POISSONS RADIOACTIFS

A la fin du mois de juillet, Tepco était revenu sur sa théorie selon laquelle l’eau chargée de tritium, de strontium, de césium et autres éléments radioactifs stagnait sous terre, avouant qu’elle atteignait l’océan. A la suite de cet aveu, l’autorité nucléaire japonaise a prévu d’enquêter sur les causes de ces fuites et de surveiller la contamination de l’océan.

Ces rejets dans le Pacifique n’étaient cependant un secret pour personne. En janvier par exemple, un poisson pêché près de la centrale présentait un niveau de contamination radioactive plus de 2 500 fois supérieur à la limite légale – au grand dam des pêcheurs de la région.

Et alors que Tepco assurait encore que l’eau restait bloquée dans les sous-sols, l’opérateur avait enregistré, dans un puits situé entre les réacteurs et la mer, un niveau de radioactivité de plusieurs dizaines de milliers de fois supérieur à la dose limite admise pour de l’eau de mer – niveau qui grimpait encore au mois de juillet.

CUVES, PRODUIT CHIMIQUE ET FILETS

Ces fuites d’eau radioactive sont issues du refroidissement des réacteurs ravagés. De l’eau douce y est injectée en permanence pour les maintenir à une température inférieure à 50 ºC. Chaque jour, ces opérations produisent 400 tonnes d’eau hautement radioactive, dont une partie est stockée dans des réservoirs souterrains. Tepco a reconnu que certains d’entre eux fuyaient.

Critiqué pour sa gestion de l’accident nucléaire et pour sa communication, Tepco a décidé de prendre diverses mesures pour empêcher ces fuites. Pour l’instant, l’opérateur s’efforce de construire une paroi enterrée entre le site et l’océan, d’étanchéifier les galeries de la centrale, et de construire de nouvelles cuves de stockage à la surface, pour éviter les fuites souterraines.
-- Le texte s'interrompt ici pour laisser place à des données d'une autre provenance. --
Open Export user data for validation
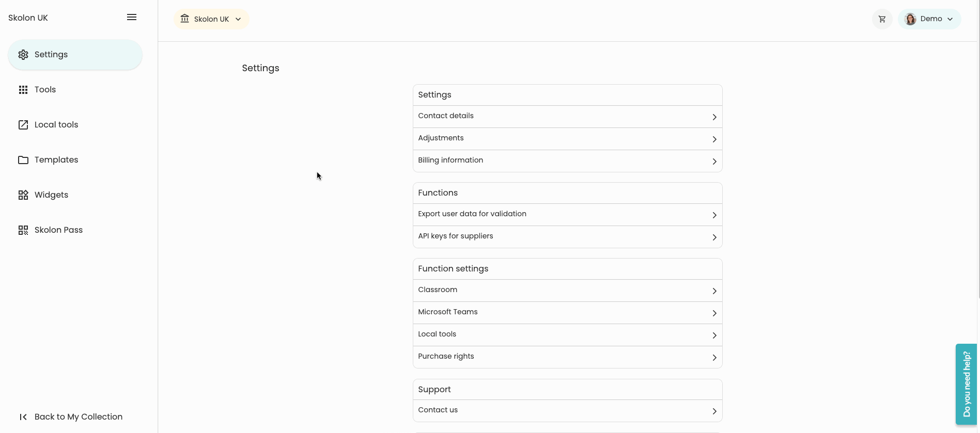Screen dimensions: 980x433 click(x=567, y=215)
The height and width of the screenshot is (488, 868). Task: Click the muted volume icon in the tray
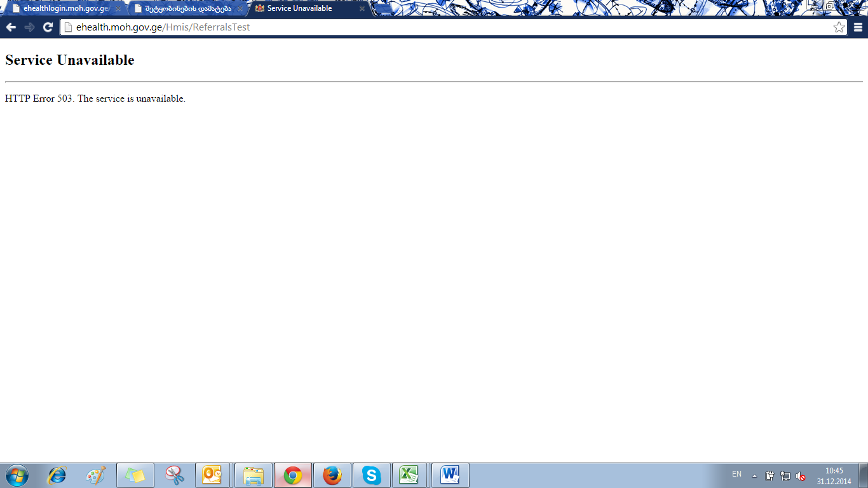[x=801, y=476]
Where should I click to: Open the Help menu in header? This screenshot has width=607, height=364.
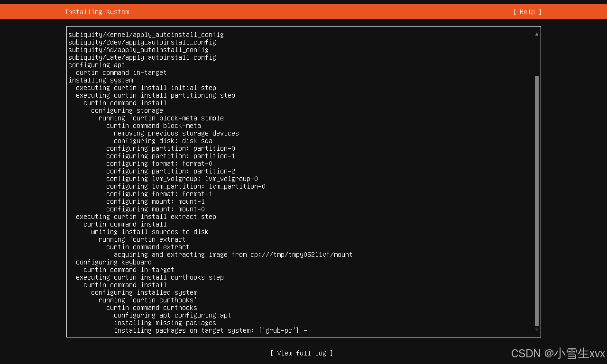tap(527, 12)
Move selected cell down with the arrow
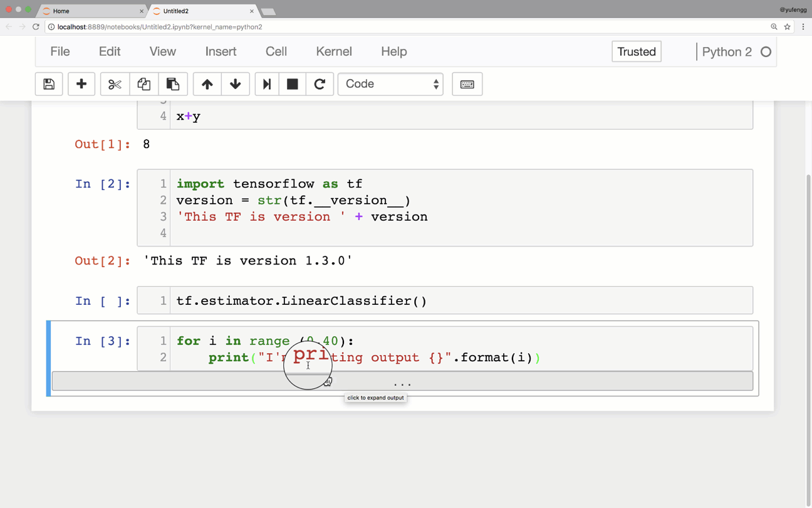The height and width of the screenshot is (508, 812). tap(236, 84)
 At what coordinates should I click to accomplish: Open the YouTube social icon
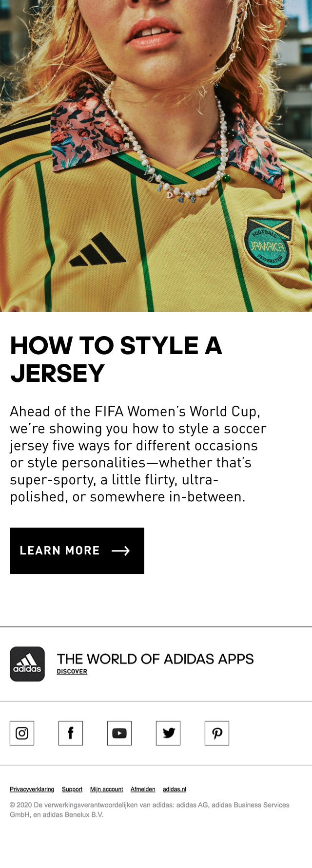pyautogui.click(x=119, y=733)
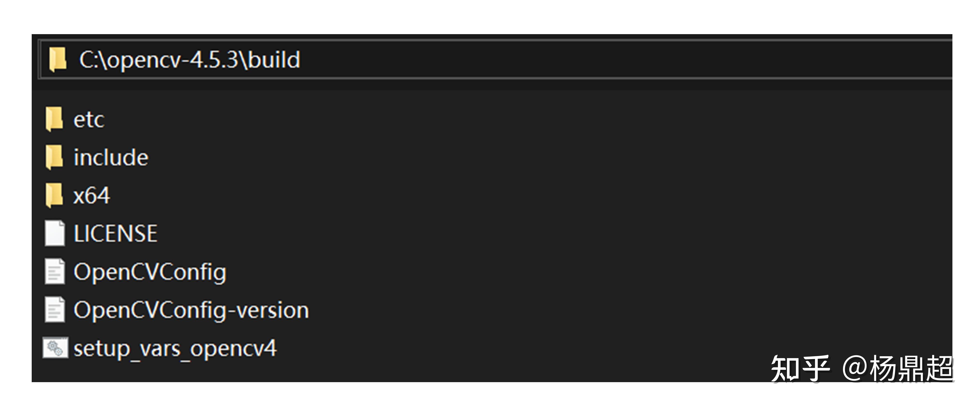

Le quotidien Asahi relevait récemment que le produit chimique que Tepco injectait pour solidifier les sols n’était toutefois pas efficace au niveau des nappes phréatiques.

Tepco compte aussi sur un nouveau système de décontamination de l’eau, l’ALPS (Advanced Liquid Processing System), grâce auquel il espère obtenir l’autorisation du gouvernement de pouvoir la déverser dans l’océan. En attendant, l’opérateur installe des filets pour éviter que les poissons contaminés ne partent trop loin, au risque d’être consommés par d’autres espèces ou pêchés.

Les suites de la catastrophe nucléaire sont loin d’être stabilisées dans la centrale de Fukushima, où les incidents sur le chantier se multiplient, et où l’état des réacteurs endommagés, toujours à la merci d’un séisme, continue d’inquiéter. Le démantèlement complet des installations devrait prendre une quarantaine d’années, et l’Etat a déjà versé près de 30 milliards d’euros à Tepco, qui ont servi à sécuriser le site et à indemniser plus d’un million de victimes. Environ 3 000 ouvriers travaillent dans ce chantier de déconstruction, le plus grand de l’histoire du nucléaire. En juillet, Tepco a annoncé que 2 000 d’entre eux risquaient un cancer de la thyroïde.